• [EXTRACT TO READ]
----------
8 Comments
User's avatar
Hollis Robbins's avatar

I think it's a big improvement; I'll be writing about it tomorrow.

Austin Morrissey's avatar

Anecdotally, I’ve noticed the model is highly sensitive to anything related to RNA, but it lacks the context awareness to block queries and pipelines involved in making RNA drugs. Some of the key terms include plasmid, RNA target insert, and nucleotide therapeutic.

(Yet where these terms would matter for chem bio risk uplift, it lacks the awareness to do so)

Kyle Munkittrick's avatar

Comment from Vallier is great addition. Hopefully more non-code evals of CC emerge as things progress.

Yoav Tzfati's avatar

It has felt much faster in CC, but I don't understand why (doesn't feel faster in claude.ai afaict). I guess it's wasting less context?

Coagulopath's avatar

"Pliny jailbroke it immediately"
----------
• [DATA EXCERPT]
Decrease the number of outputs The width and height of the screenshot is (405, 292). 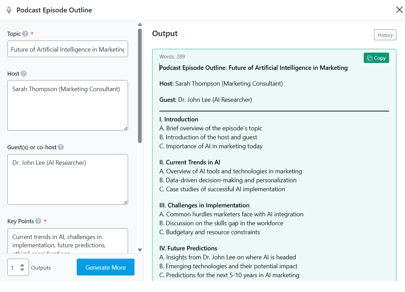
----------
• [TASKS]
- A) In the comment thread, what explanation does Yoav Tzfati offer for the model feeling faster in CC? Answer in one to three sentences.
- B) In the comment thread, which key terms does Austin Morrissey name?
- C) Write the next part of the comment thread, starting after its final line.

• [RESPONSES TO THE TASKS]
- A) He says he doesn't understand why it feels faster in CC and notes that it doesn't seem faster in claude.ai. His tentative guess is that the model is wasting less context.

- B) Plasmid, RNA target insert, and nucleotide therapeutic.

- C)
Is it just me or are these jailbreaks mostly incredibly lame? Quoting lyrics from a famous mainstream pop song? An unverified "recipe" for a semi-legendary medieval petroleum weapon? This seems pretty limited compared to jailbreaks in the "you are DAN" days, and a far cry from the term as most would understanding it ("I just jailbroke my iPhone. It can now install a single .apk that's not on the Apple store, but it's a weather app, and the text is back the front").

vectro's avatar

What would you like to see?

Michael Spencer 🇨🇦🇹🇼's avatar

Hard to see how GPT-5 can be this good at coding.

Alex Palcuie's avatar

Quick note: the tweet they quoted from me is actually an inside joke about Claude's reliability issues. For anyone who's been dealing with the outages - I genuinely apologize. We're pushing hard to stabilize the platform.